Egypt rejected the current the Grand Ethiopian Renaissance Dam’s (GERD) high storage capacity, as studies showed it will affect its national water security.
Egypt has objected to the storage capacity of Ethiopia’s Grand Renaissance Dam, currently under construction, which it fears will negatively affect its Nile water share.
Alaa Yassin, spokesperson on the Ethiopia dam issue for Egypt’s irrigation ministry, called for decreasing the dam’s capacity, currently set at 74 billion cubic metres, saying this will have an adverse effect on Egypt’s water supply.
Yassin stated, according to state news agency MENA on Sunday, that his country’s “studies” on the dam have shown that the capacity is “unjustified” and “technically unacceptable.”

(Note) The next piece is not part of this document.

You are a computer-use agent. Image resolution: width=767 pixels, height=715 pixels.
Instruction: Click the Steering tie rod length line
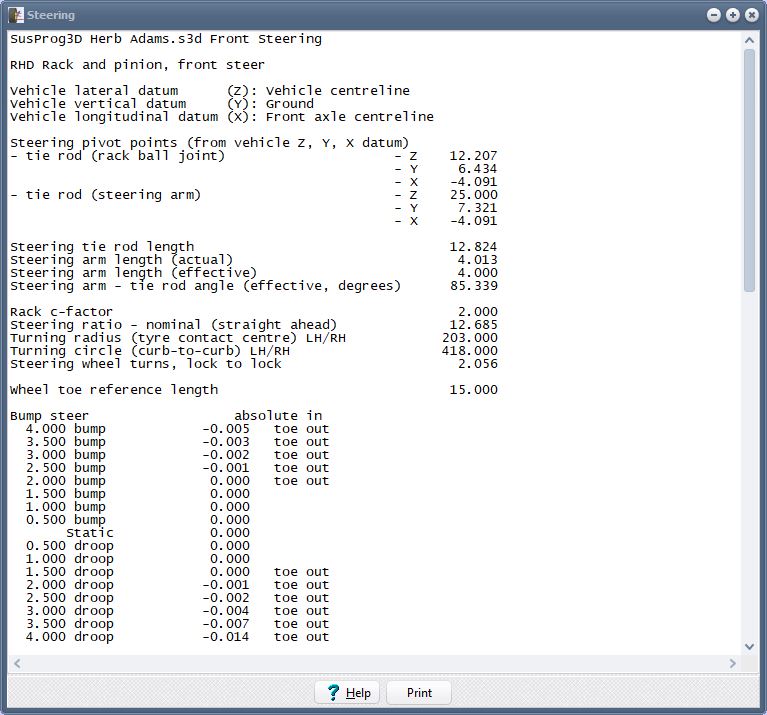102,247
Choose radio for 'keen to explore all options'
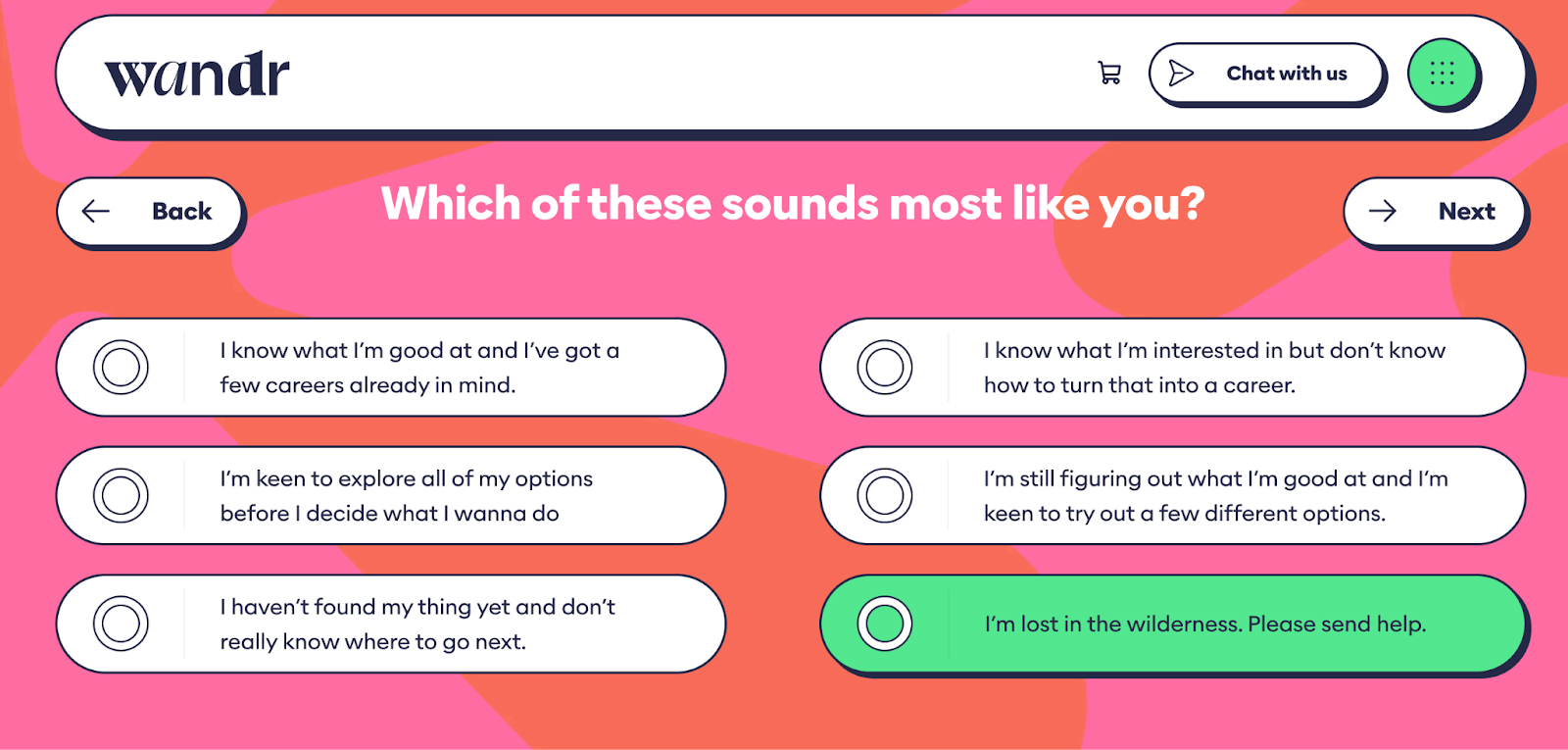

In October, Ethiopia said it had completed 40 percent of the construction necessary for its $4.2 billion dam project, adding that the first stage of the dam will be operational from June 2015. The 6,000 megawatt dam, set to be Africa’s largest, is expected to be completed by 2017.
Egypt, Ethiopia and Sudan have created a tripartite committee to conduct negotiations on the dam, a source of concern for Egypt.
Ethiopia is building the dam on the Blue Nile, the Nile’s most significant tributary, supplying most of its water
The committee is expected to meet mid-January to choose an international firm to conduct studies on the dam’s impact. This meeting has been postponed twice while some firms have withdrawn from the pool of prospective candidates to conduct the study.
In previous statements, Egyptian officials have said that there are several technical issues that could be discussed with Ethiopia should the anticipated report reveal that the dam will diminish Egypt’s water supply.
Egypt will likely need an additional 21 billion cubic metres of water per year by 2050, on top of its current 55 billion cubic metre quota, to meet the water needs of a projected population of 150 million, according to Egypt’s National Planning Institute.